Wednesday, July 2, 2014

Where do you get your ideas?

Carola

One of the questions writers of fiction hear most often (if not the most frequent) is "Where do you get your ideas?" I usually give a semi-facetious answer: They're all floating around in the ether and when you're tuned in they just come to you.

Facetious, but as good an explanation as any. I can pinpoint where certain books started. Sometimes I began with a great title: Styx and Stones, for instance.


 



Once I had that, it clearly had to be a poisoned-pen story, so the characters, plot, and setting developed from there. But what sparked the title I have no idea.

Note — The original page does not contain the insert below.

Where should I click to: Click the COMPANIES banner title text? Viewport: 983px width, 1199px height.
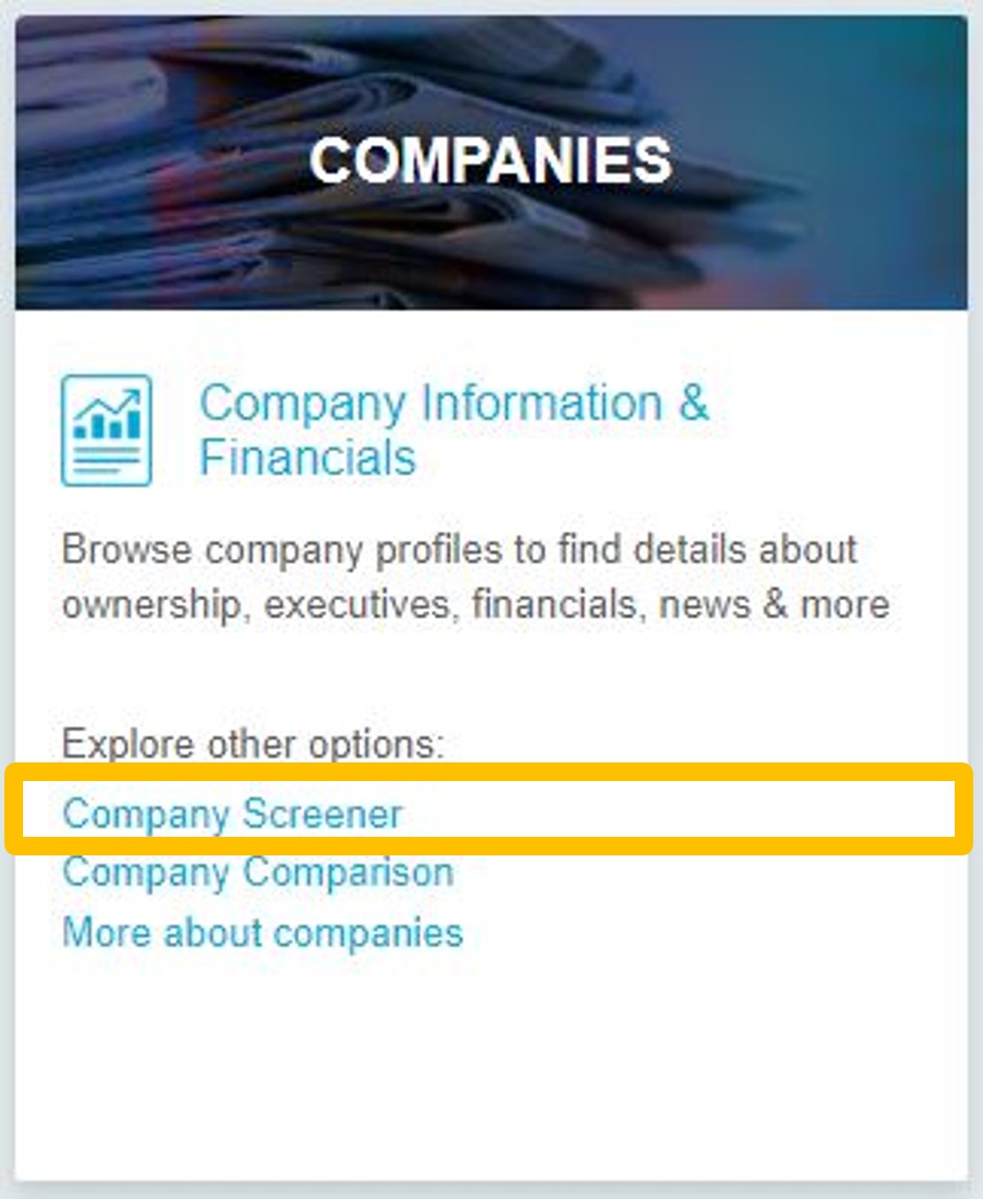(x=491, y=160)
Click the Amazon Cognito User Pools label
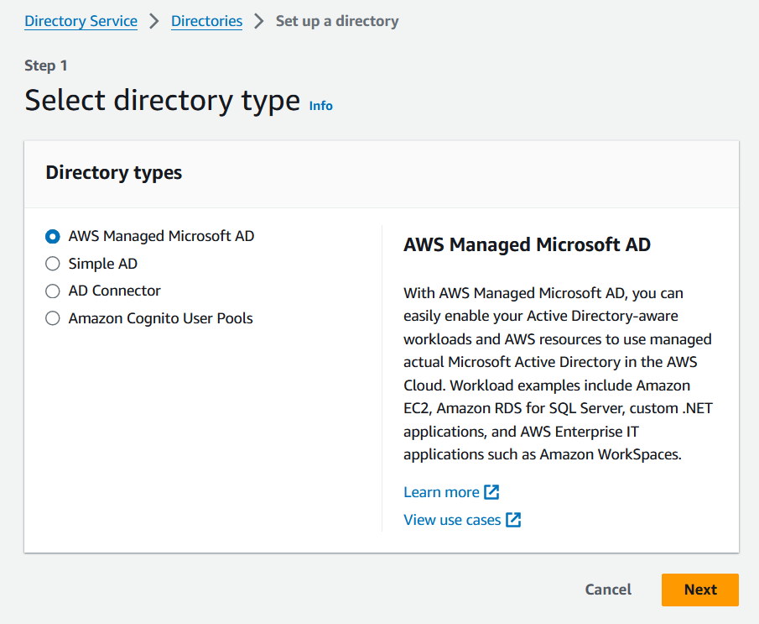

It's easier to trace the books that started with a place: Rattle His Bones, set in the Natural History Museum;


















The Bloody Tower, set at the Tower of London;









or To Davy Jones Below, set on a transatlantic liner, and Murder on the Flying Scotsman, on a train. In each case, the place--the setting--led to the plot and the characters. Where the Flying Scotsman is concerned, another factor was that I wanted to make it as different from Murder on the Orient Express as possible, though that's where the idea came from.




(The cover on the left, the US hardcover original, was developed from a real 1920s railway poster--which did not, however, have a skeleton driving the train)







So, sometimes the origin of an idea is clear. More often, I haven't a clue, or not one I can pin down. I guess the real answer is: A lifetime's experiences.